Exercise prompt: Every record should be written out exactly, with the pictures left out.

Task inputs:
· · · · · · ·

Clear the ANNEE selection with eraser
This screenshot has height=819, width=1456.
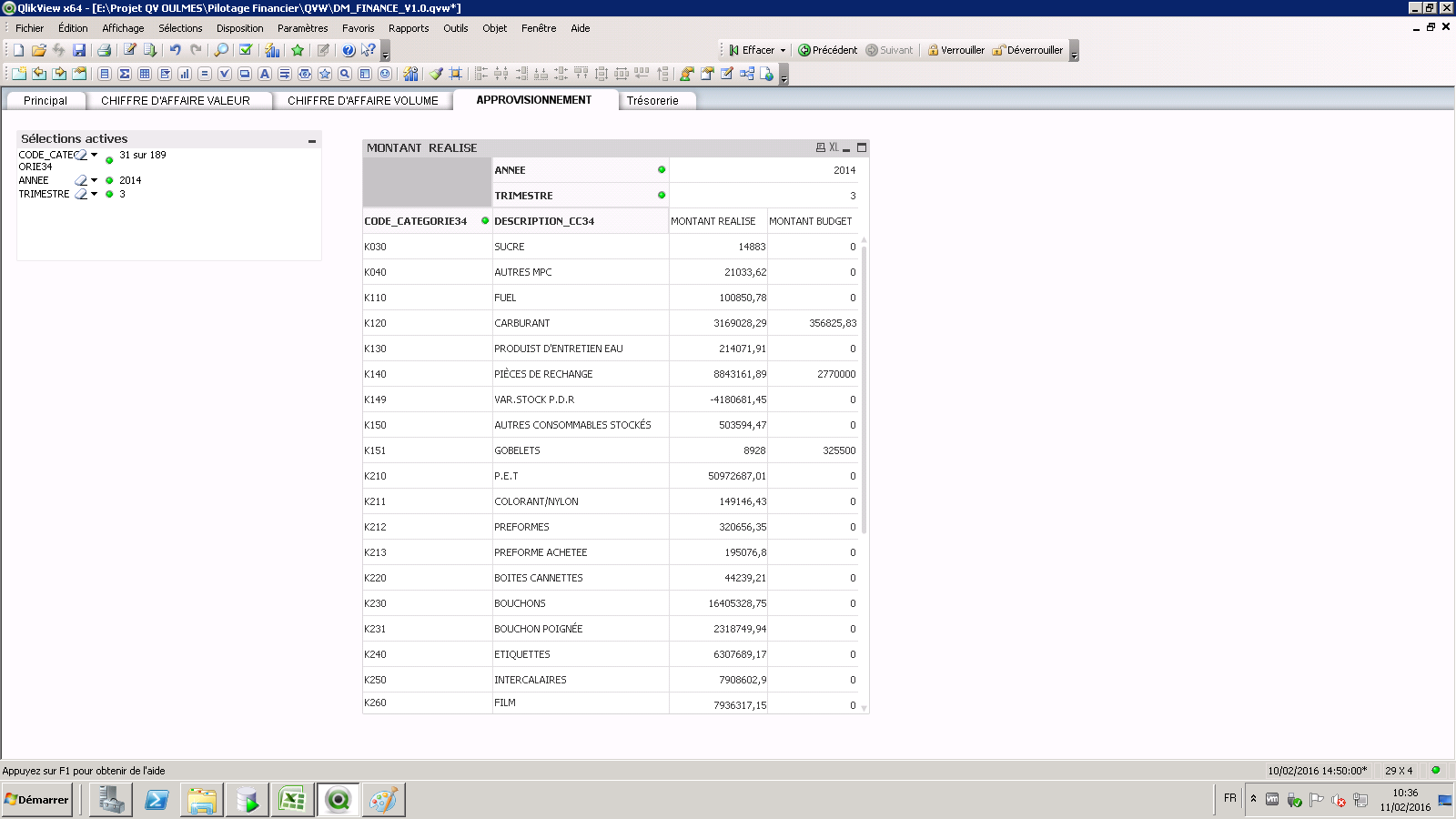tap(80, 180)
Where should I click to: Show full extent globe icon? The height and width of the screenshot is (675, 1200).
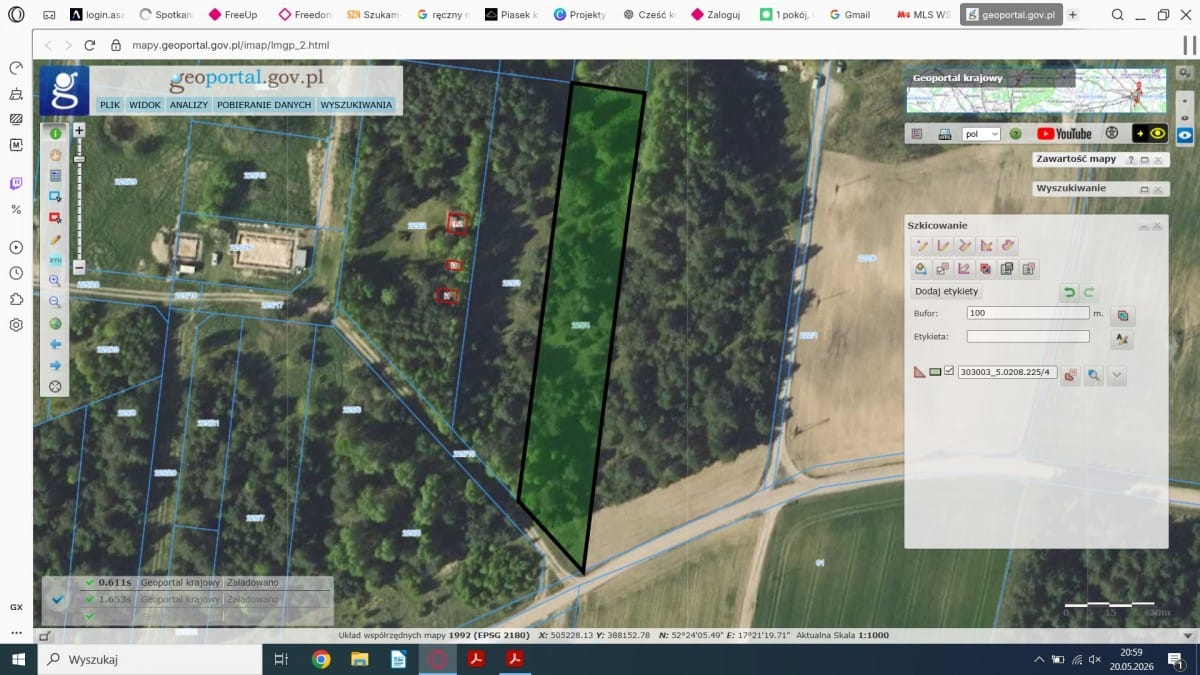pos(55,323)
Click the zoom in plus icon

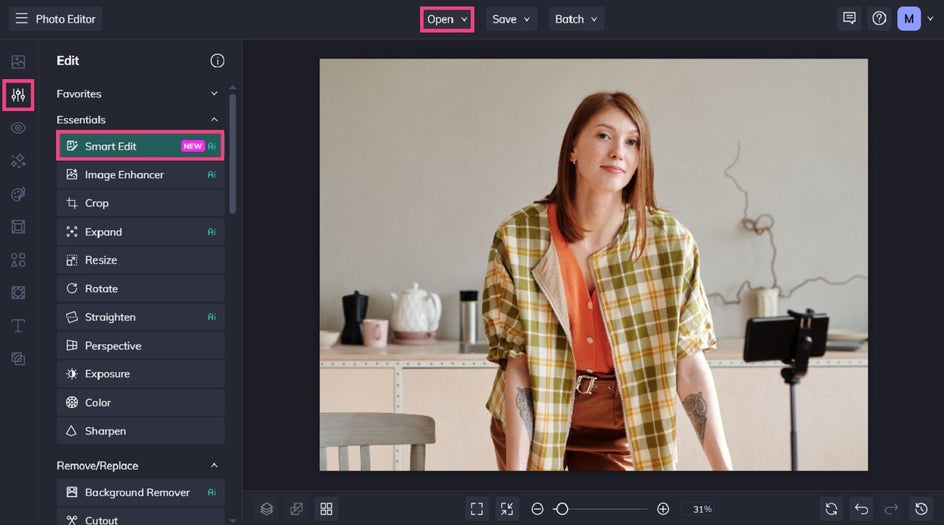[663, 509]
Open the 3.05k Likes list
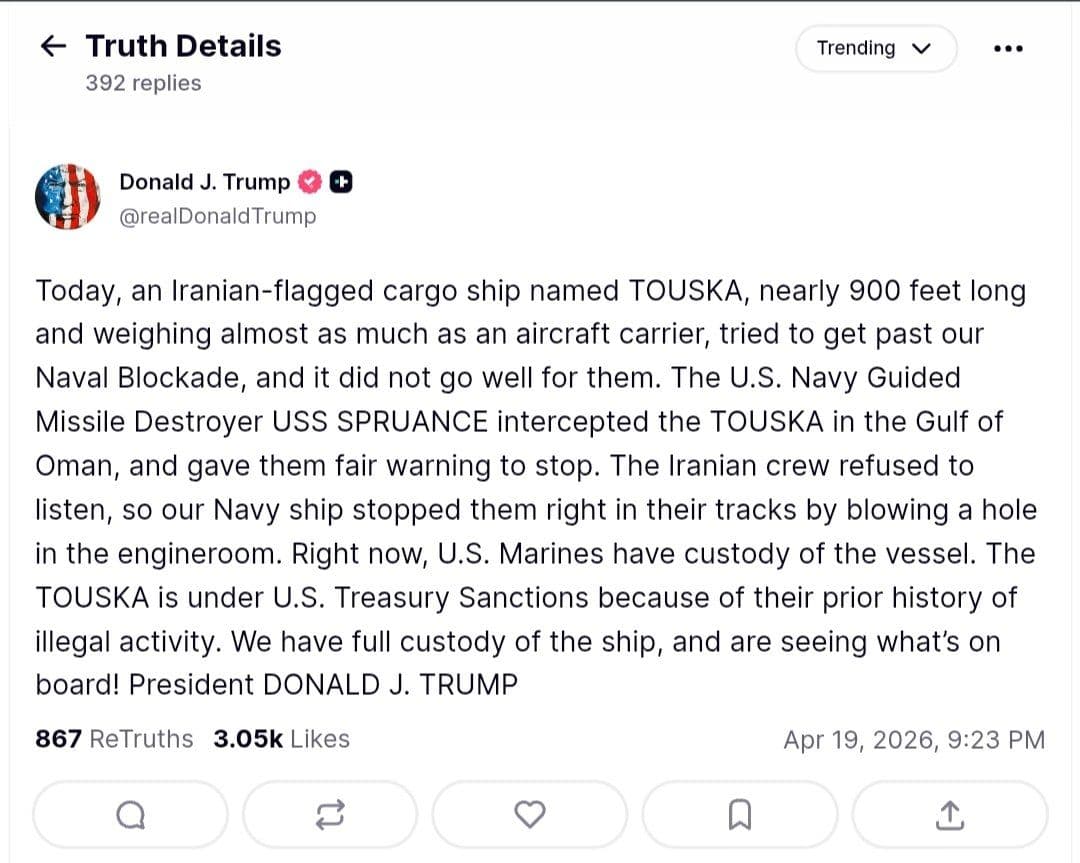Viewport: 1080px width, 863px height. point(281,739)
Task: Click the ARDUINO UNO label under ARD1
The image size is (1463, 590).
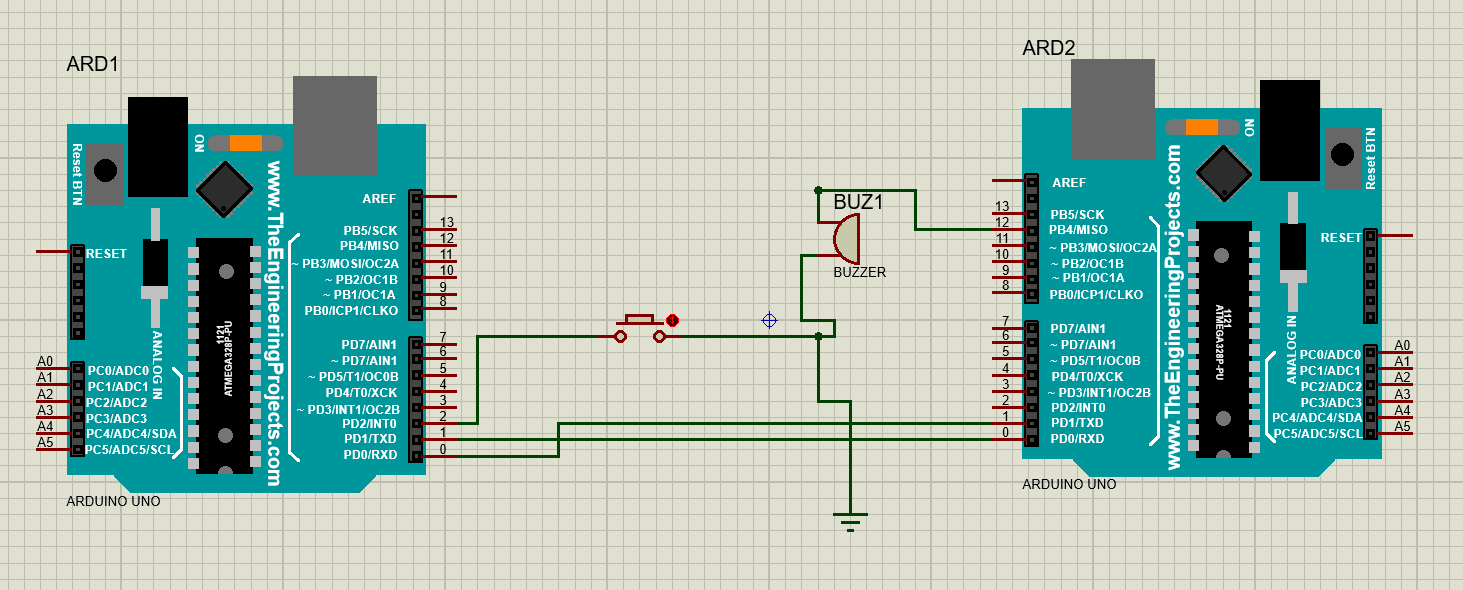Action: click(x=112, y=501)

· · · · · · ·

Result:
Clear the ANNEE selection with eraser
This screenshot has height=819, width=1456.
tap(80, 180)
Where should I click to: Show full extent globe icon? The height and width of the screenshot is (675, 1200).
pos(55,323)
Click the zoom in plus icon

[663, 509]
Open the 3.05k Likes list
Viewport: 1080px width, 863px height. point(281,739)
Task: Click the ARDUINO UNO label under ARD1
The image size is (1463, 590).
Action: click(x=112, y=501)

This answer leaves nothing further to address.